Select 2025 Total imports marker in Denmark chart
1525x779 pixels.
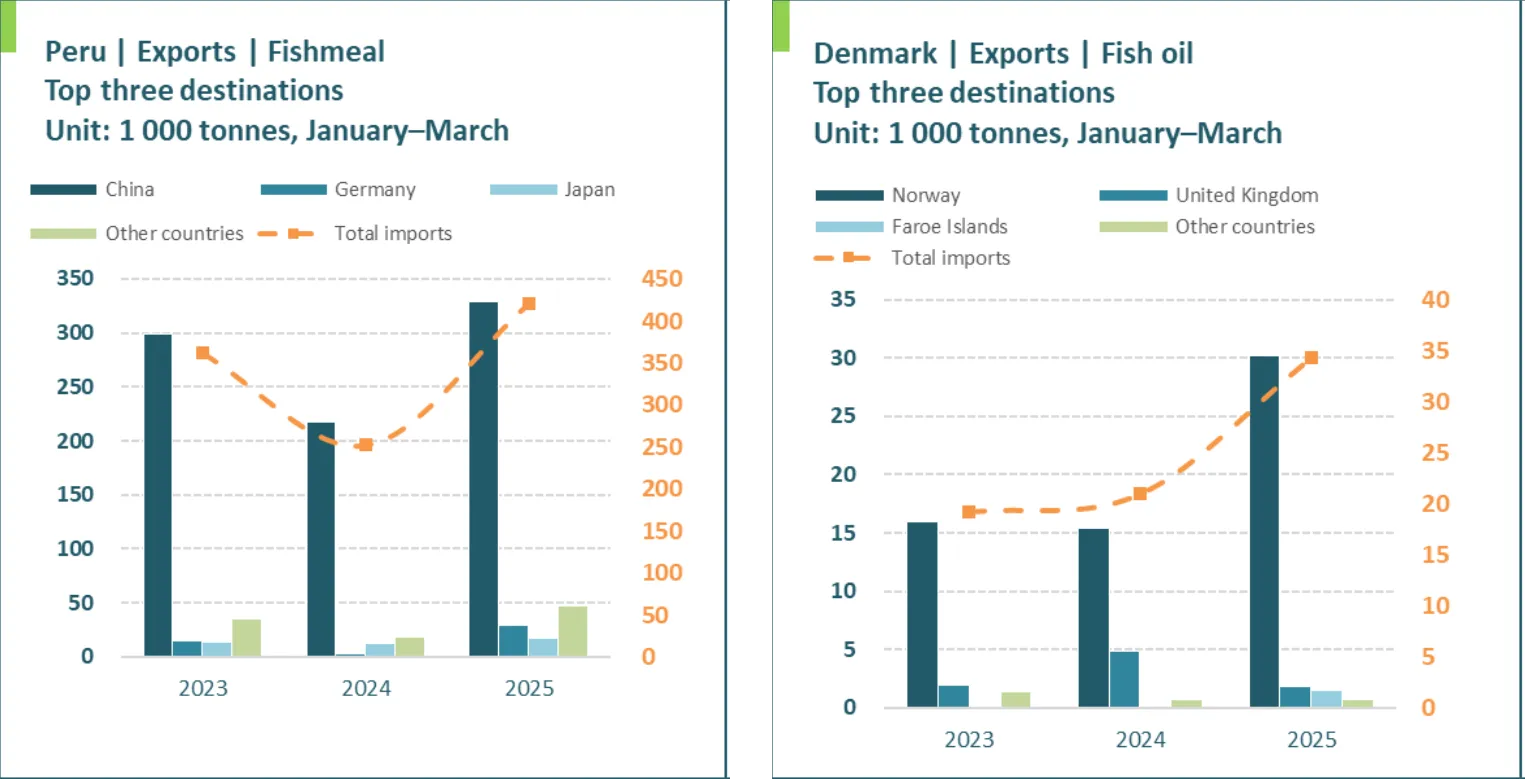point(1311,358)
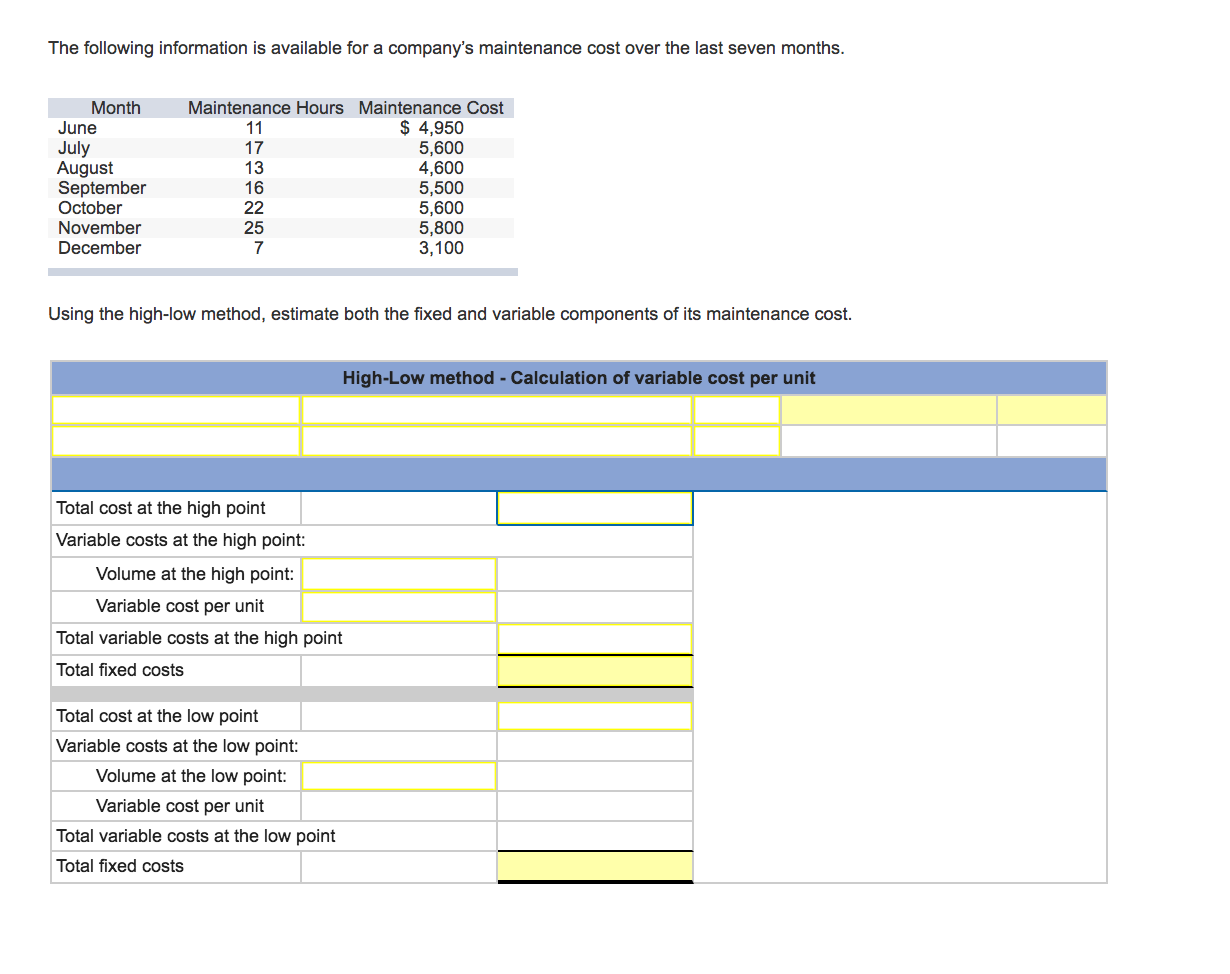
Task: Select the yellow highlighted cell at top right row
Action: 887,410
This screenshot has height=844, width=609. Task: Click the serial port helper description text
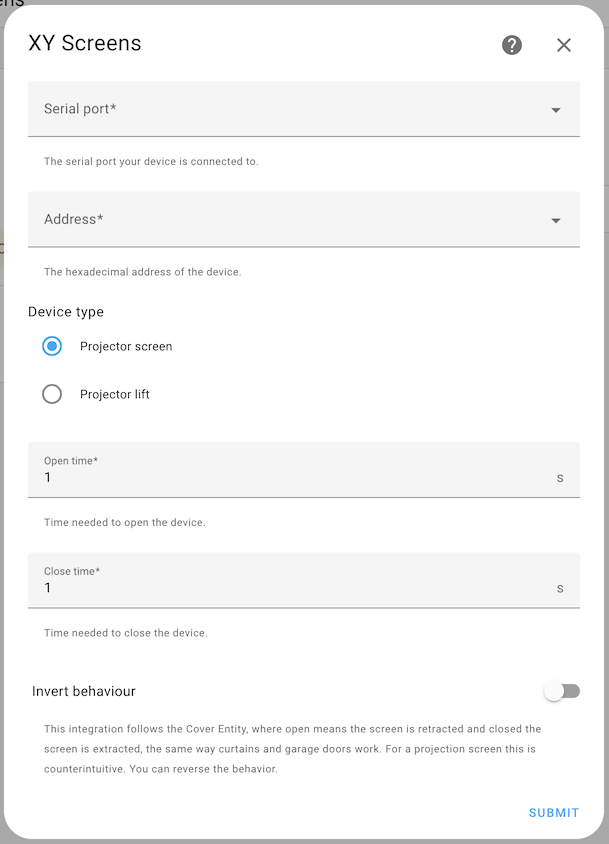151,161
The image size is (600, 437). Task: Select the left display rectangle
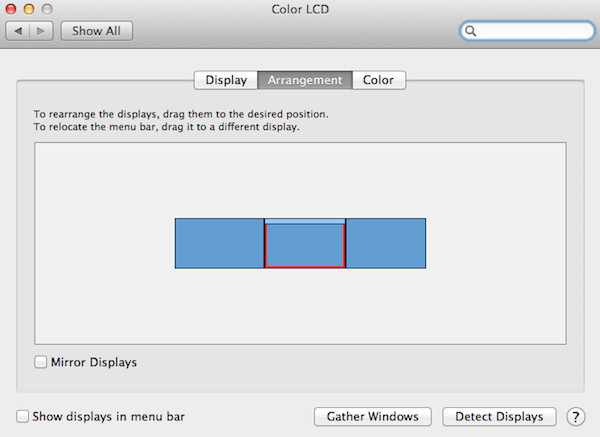pyautogui.click(x=219, y=243)
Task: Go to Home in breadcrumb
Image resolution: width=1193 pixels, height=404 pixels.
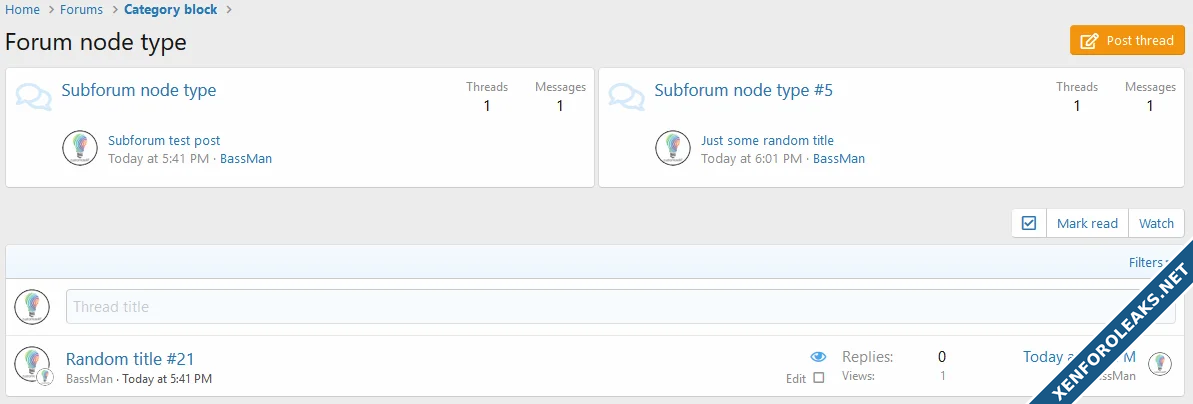Action: coord(22,10)
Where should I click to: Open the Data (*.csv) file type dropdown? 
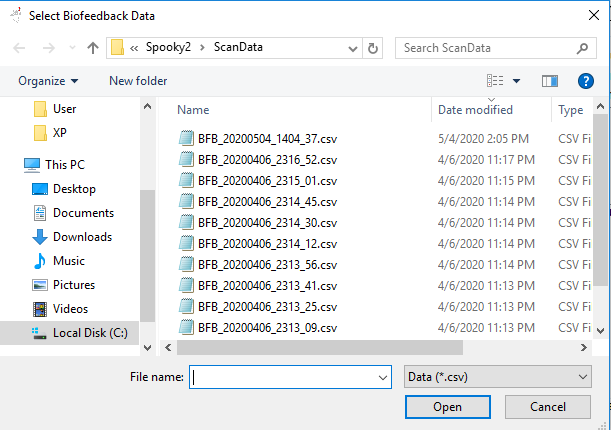[x=496, y=376]
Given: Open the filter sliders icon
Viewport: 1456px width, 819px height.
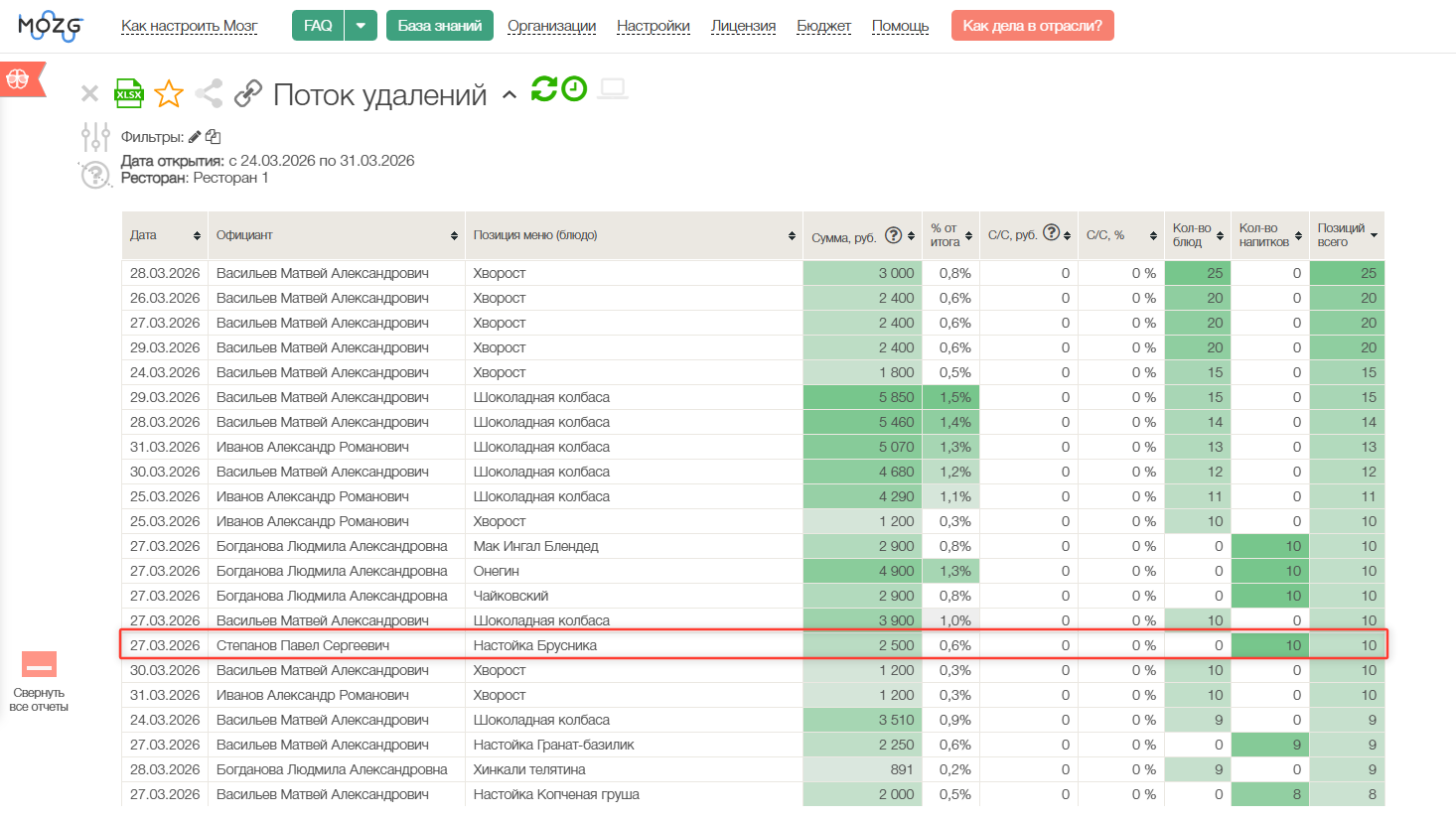Looking at the screenshot, I should (95, 137).
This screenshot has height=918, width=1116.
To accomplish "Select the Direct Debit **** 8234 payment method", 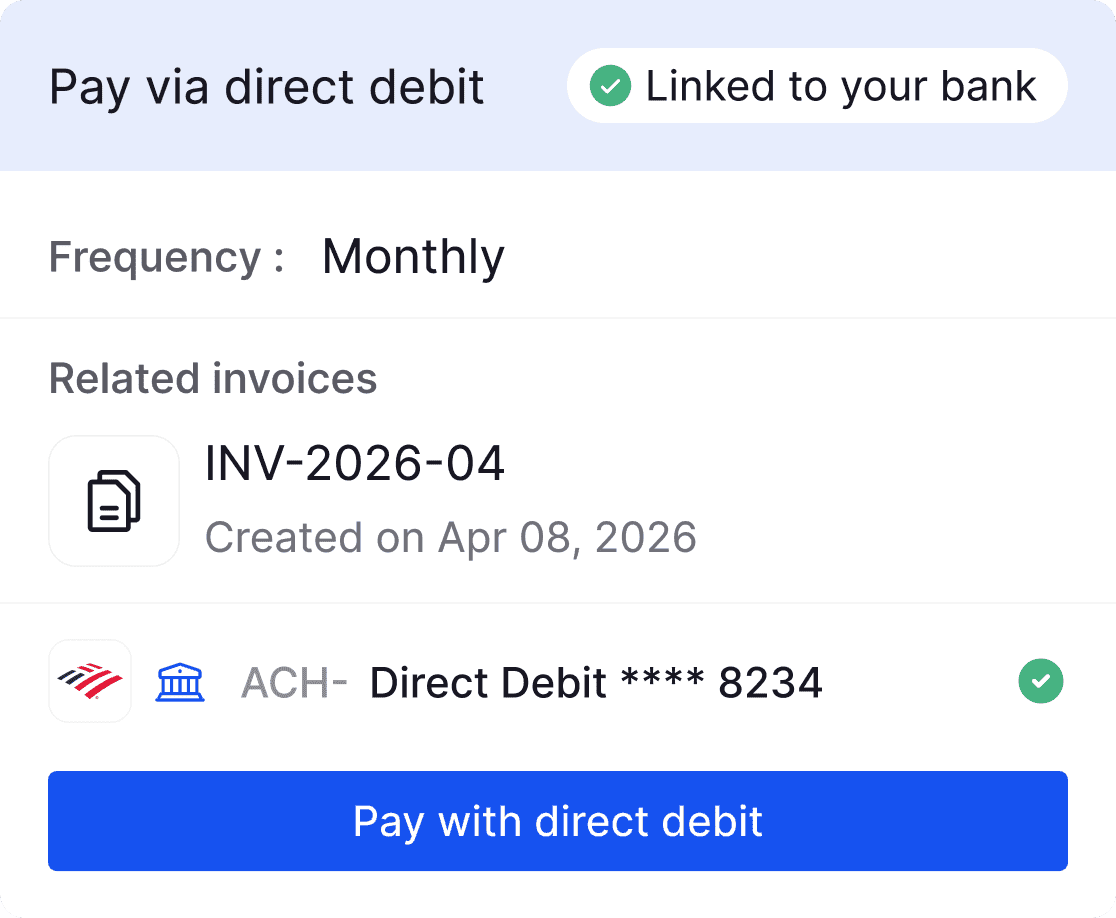I will 594,681.
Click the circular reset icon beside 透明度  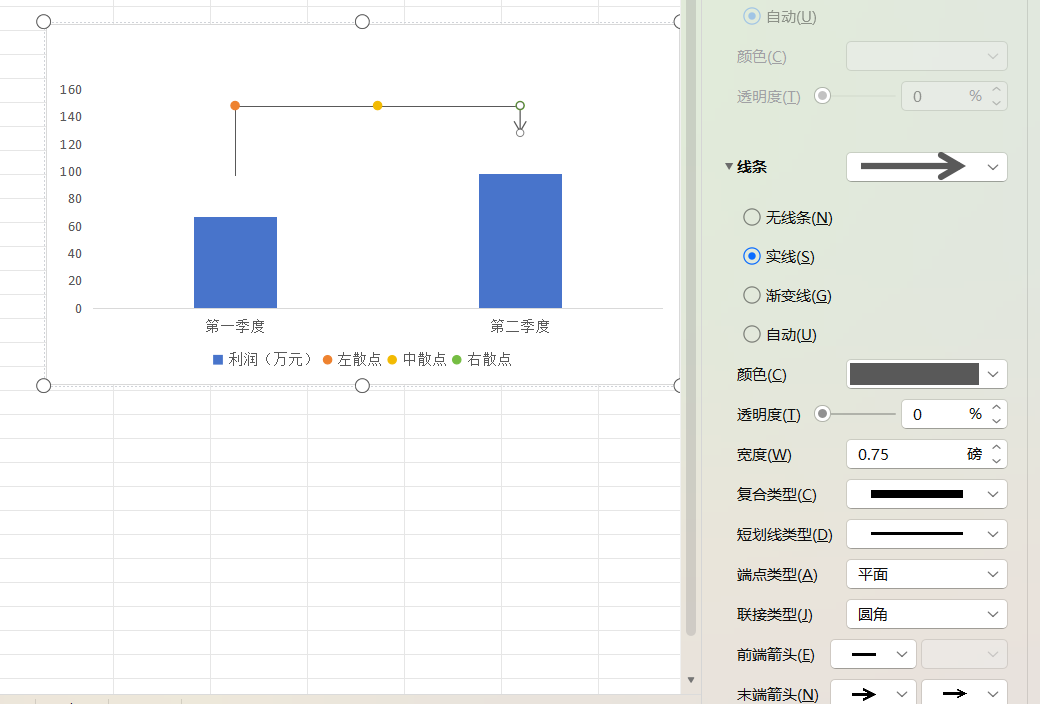coord(822,413)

§ Work request: Nothing but the lines from the start of the records through the line holding "Task: Go to Home in breadcrumb" should be printed, exactly as written and with the pictures left out.

§ Task output:
Select 2025 Total imports marker in Denmark chart
1525x779 pixels.
point(1311,358)
Task: Select the yellow highlighted cell at top right row
Action: 887,410
This screenshot has height=844, width=609. Task: Click the serial port helper description text
151,161
The image size is (600, 437). Task: Select the left display rectangle
pyautogui.click(x=219, y=243)
Task: Go to Home in breadcrumb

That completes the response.